Problem:
Answer these about the Hong Kong dollar article below:
1. What was the Hong Kong dollar's lowest rate on Tuesday?
2. Who is the chief Asian FX strategist at Mizuho Bank?
3. Within what range is the Hong Kong dollar pegged?

Extract to read:
• • •

By contrast, after last week's shock rocked financial markets and drove the safe haven dollar higher, broader currency markets were relatively calm on Tuesday amid the fast-moving Ukraine crisis.

At its lowest point on Tuesday, the Hong Kong dollar traded at 7.8165 per dollar, its softest since December 2019.

The ample liquidity conditions followed a decision by the Hong Kong Monetary Authority (HKMA), the city's de facto central bank, not to expand its Exchange Fund Bills (EFBs) issuance on Tuesday, said Ken Cheung, chief Asian FX strategist at Mizuho Bank.

The HKMA has boosted issuance of EFBs at its weekly auctions in recent months to drain excess liquidity from the market.

By not expanding issuance on Tuesday, the HKMA avoided the risk of draining too much liquidity, Cheung said. The HKMA is widely expected to mop up excess liquidity and support the Hong Kong dollar if tightening Fed policy pushes it to the weak end of its trading band.

Fed funds futures traders have fully priced in a 25 basis point interest rate hike at the Fed's March meeting, though the odds of a 50 basis point increase have fallen to around 10%.

"The pair is likely to remain volatile as the market watches the response from Russia, with immediate bias favouring the USD amid risk-off sentiment," analysts at OCBC Bank said in a note.

The Hong Kong dollar is pegged in a narrow range of 7.75-7.85 per U.S. dollar. The HKMA is bound to start buying or selling the currency to manage its value when it hits either end of the band.

• • •

Supplied material:
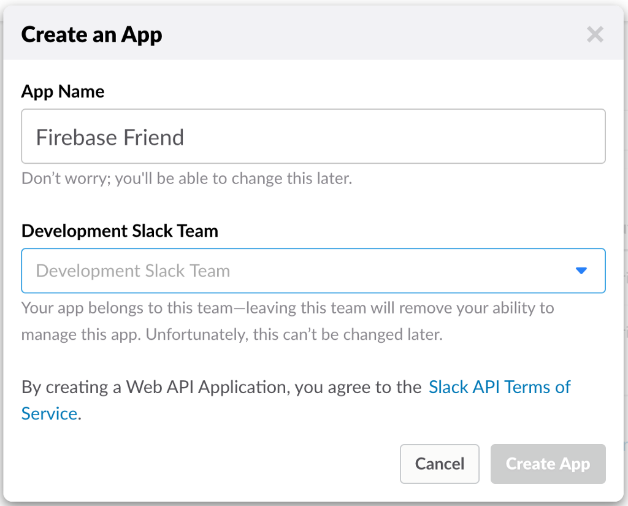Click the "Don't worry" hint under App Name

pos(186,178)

• • •

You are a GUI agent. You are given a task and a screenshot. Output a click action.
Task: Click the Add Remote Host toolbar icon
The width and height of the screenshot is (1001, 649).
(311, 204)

• • •

Exercise output:
1. 7.8165 per dollar
2. Ken Cheung
3. 7.75-7.85 per U.S. dollar